Leaving the pictures out, transcribe the records below exactly.

━━━ MATERIALS PROVIDED ━━━

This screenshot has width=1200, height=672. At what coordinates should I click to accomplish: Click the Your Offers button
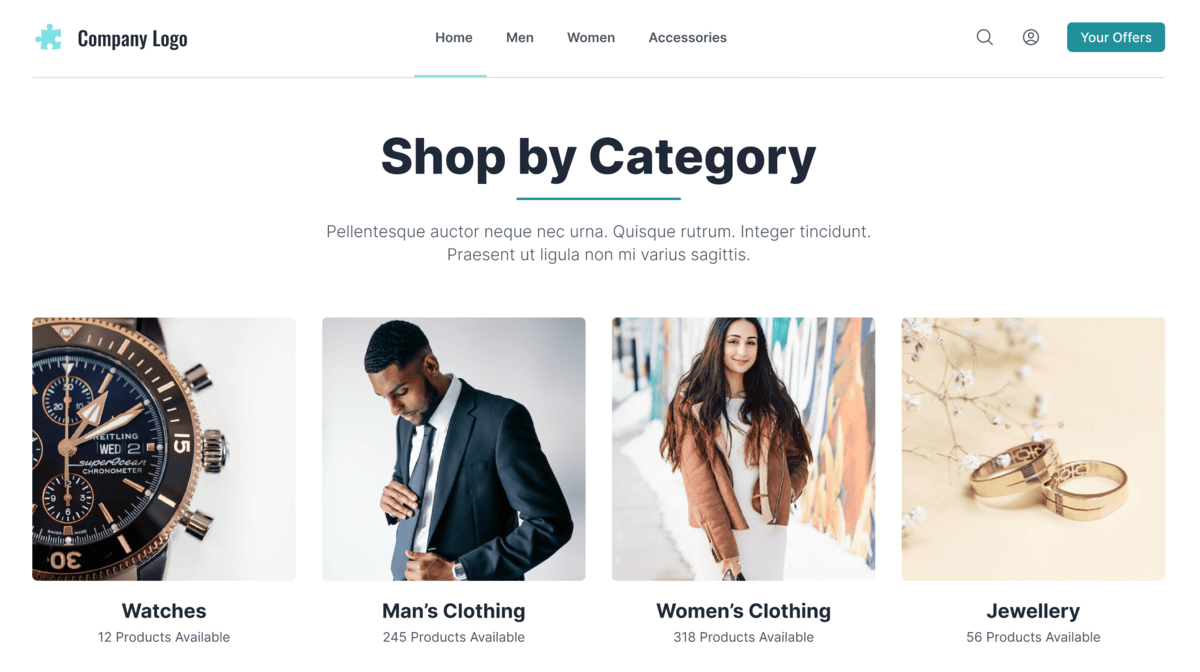pyautogui.click(x=1115, y=37)
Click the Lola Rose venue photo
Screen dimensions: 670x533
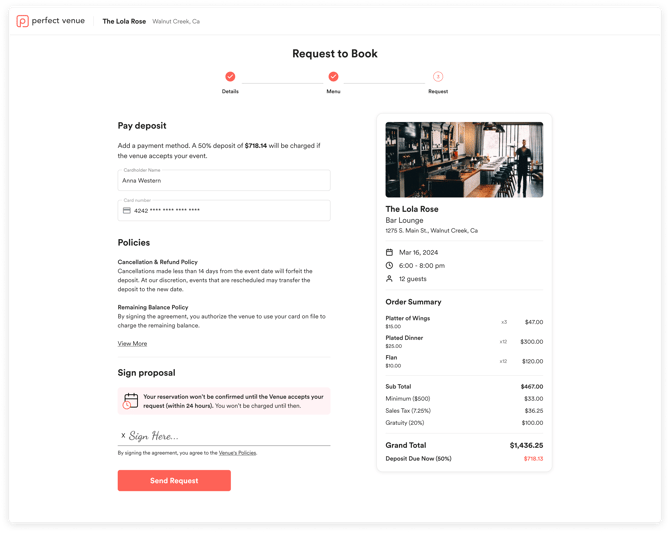coord(464,160)
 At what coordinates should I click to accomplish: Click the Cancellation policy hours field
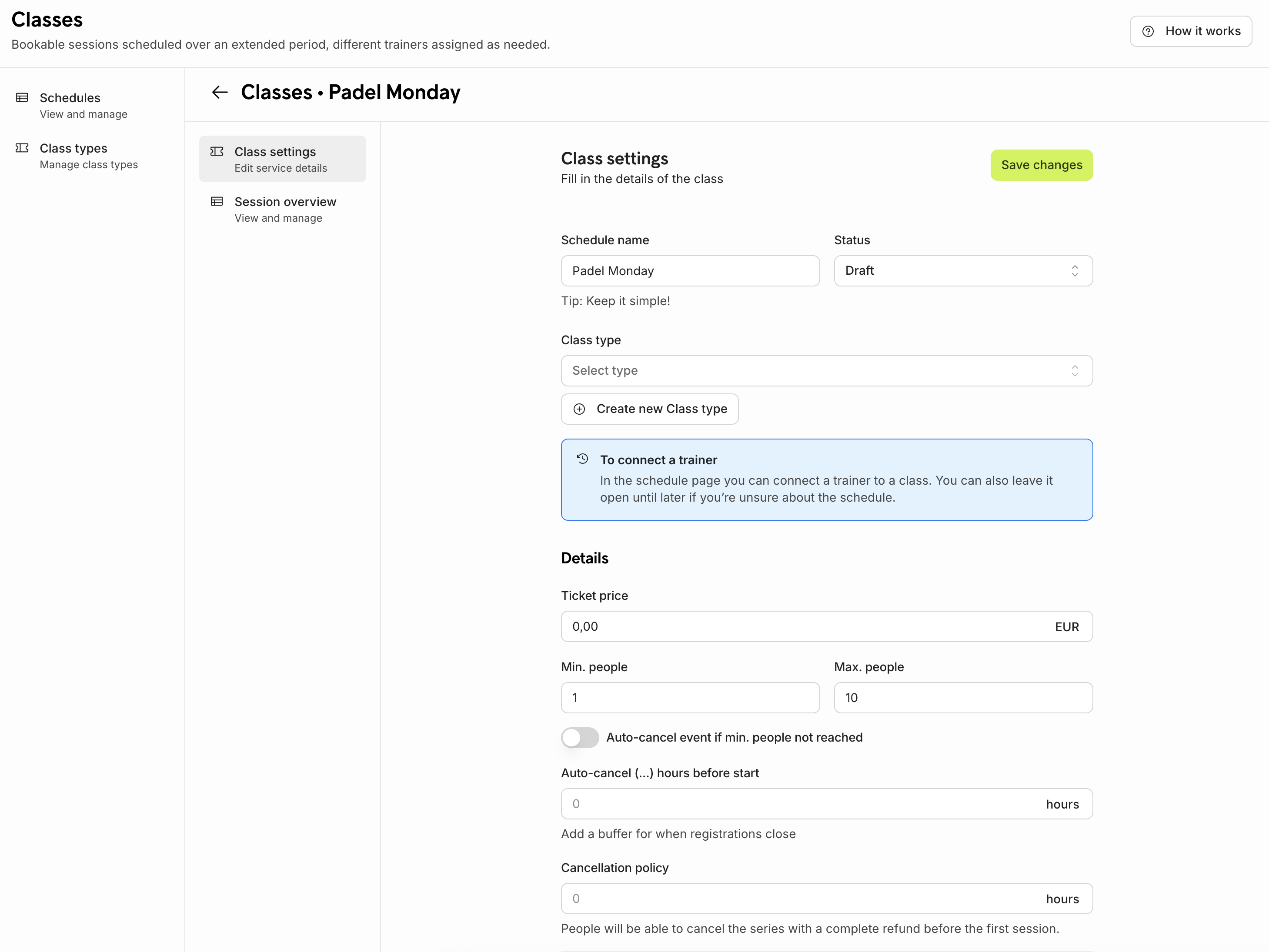coord(803,899)
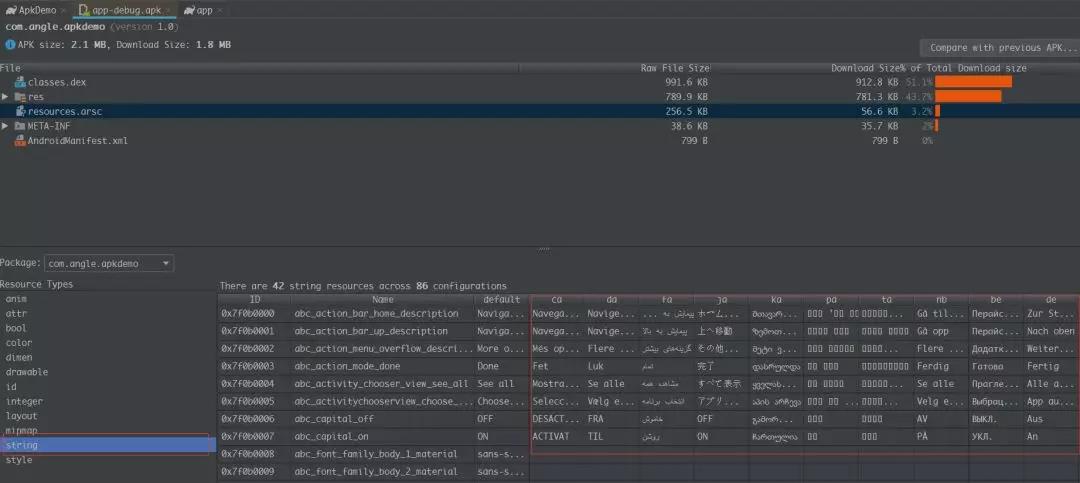
Task: Select the layout resource type
Action: (22, 416)
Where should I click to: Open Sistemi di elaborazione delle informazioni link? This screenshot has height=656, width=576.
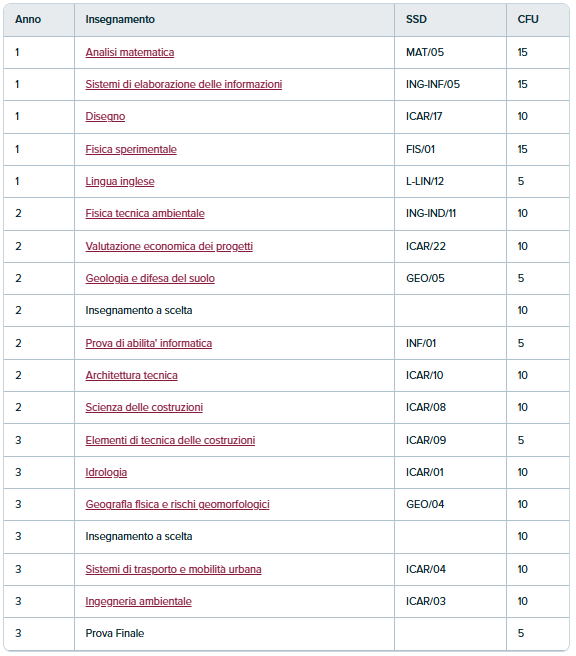(184, 84)
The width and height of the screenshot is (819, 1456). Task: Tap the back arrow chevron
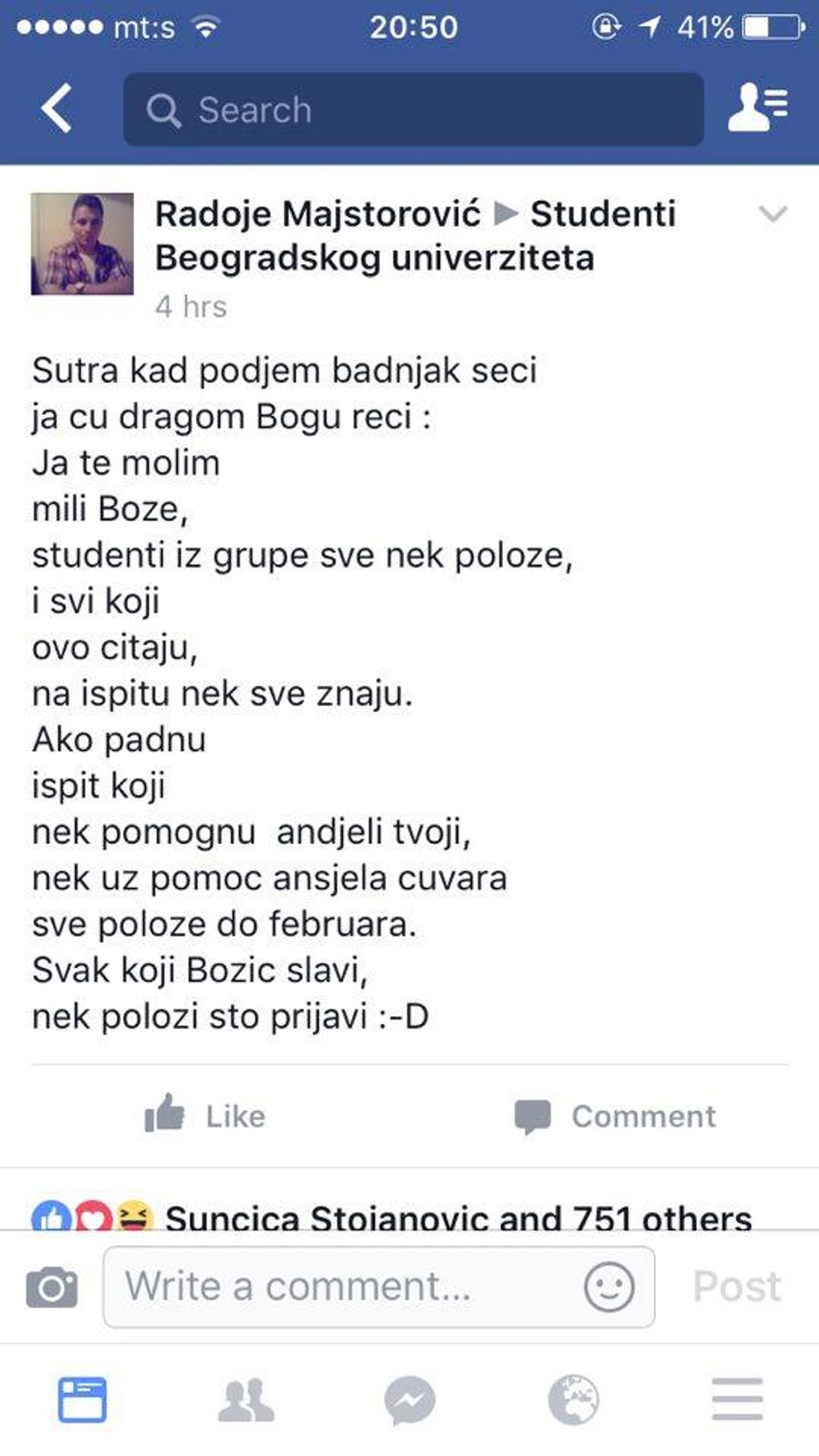pyautogui.click(x=55, y=109)
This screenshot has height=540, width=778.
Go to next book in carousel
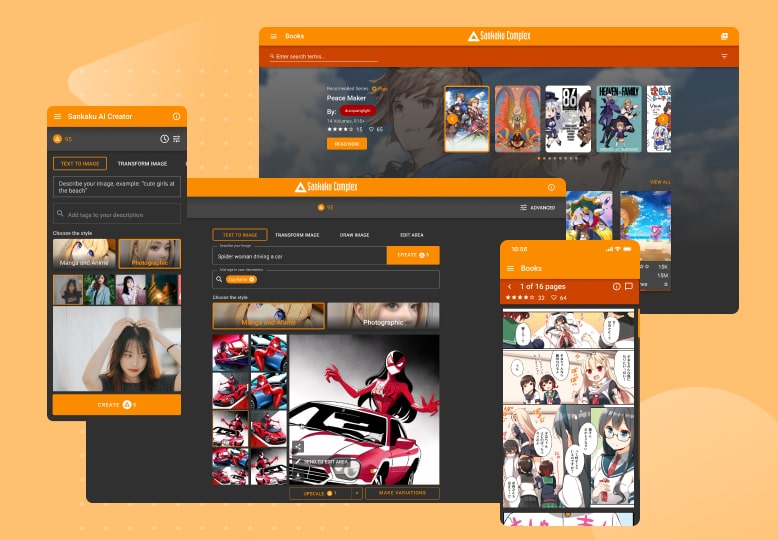coord(662,119)
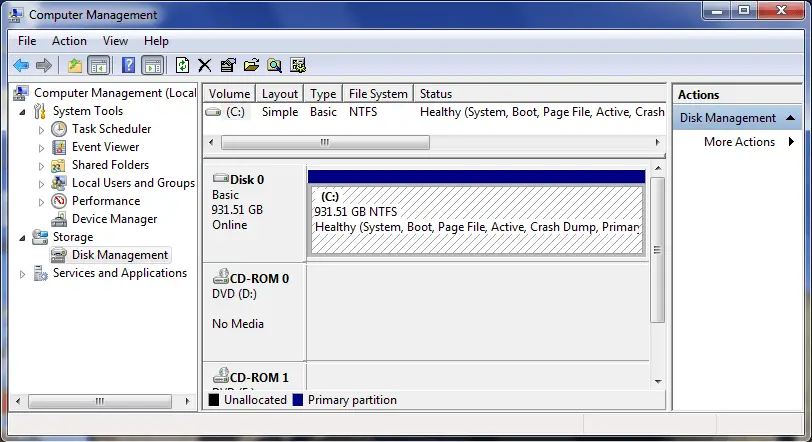Collapse the System Tools tree node
The height and width of the screenshot is (442, 812).
point(23,111)
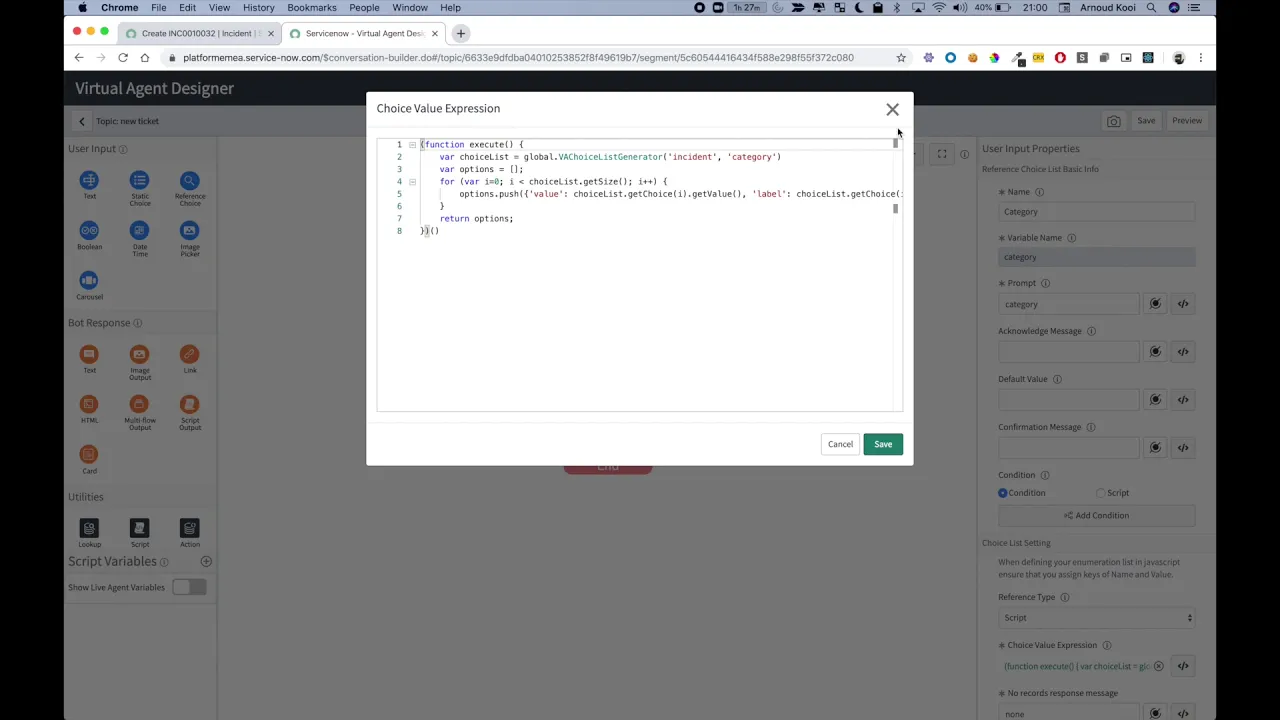Select the Condition radio button
The height and width of the screenshot is (720, 1280).
(x=1002, y=492)
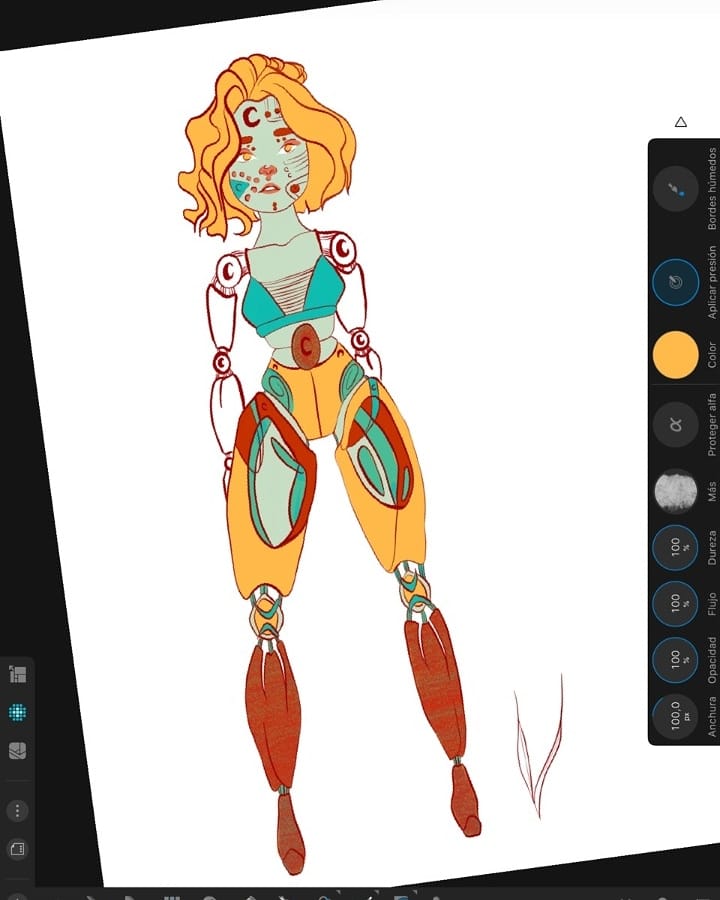Image resolution: width=720 pixels, height=900 pixels.
Task: Toggle the Bordes húmedos wet edges button
Action: tap(676, 189)
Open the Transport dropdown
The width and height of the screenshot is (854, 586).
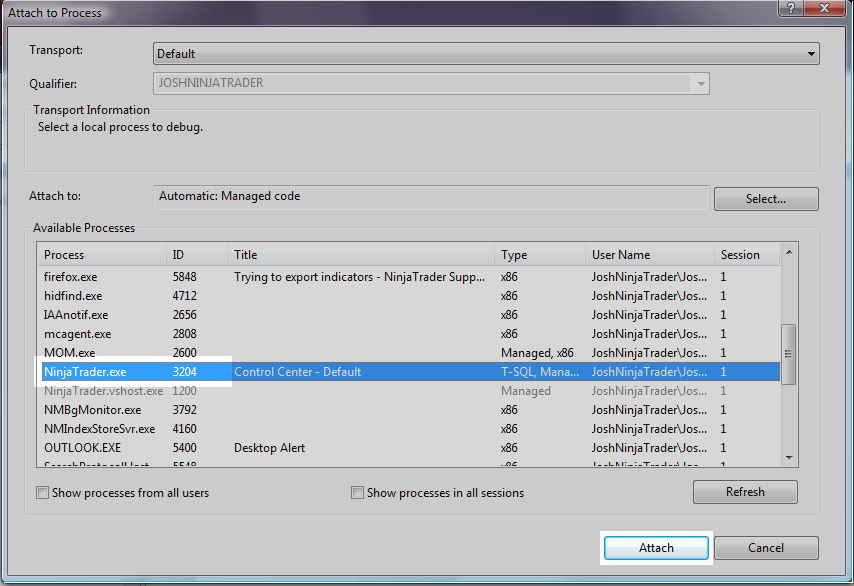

━━━

--- ANSWER SECTION ---
This screenshot has width=1200, height=672. At what coordinates should I click to accomplish: Click the Your Offers button
pyautogui.click(x=1115, y=37)
Click the Lola Rose venue photo
Screen dimensions: 670x533
coord(464,160)
 At what coordinates should I click to accomplish: Click the Cancellation policy hours field
coord(803,899)
Task: Select the layout resource type
Action: (22, 416)
Where should I click to: Open Sistemi di elaborazione delle informazioni link? This screenshot has height=656, width=576.
(184, 84)
The width and height of the screenshot is (819, 1456). Task: Tap the back arrow chevron
pyautogui.click(x=55, y=109)
This screenshot has height=540, width=778.
Go to next book in carousel
coord(662,119)
Collapse the System Tools tree node
The height and width of the screenshot is (442, 812).
point(23,111)
Select the Condition radio button
The height and width of the screenshot is (720, 1280).
(x=1002, y=492)
Image resolution: width=720 pixels, height=900 pixels.
Task: Toggle the Bordes húmedos wet edges button
Action: tap(676, 189)
Open the Transport dropdown
The width and height of the screenshot is (854, 586).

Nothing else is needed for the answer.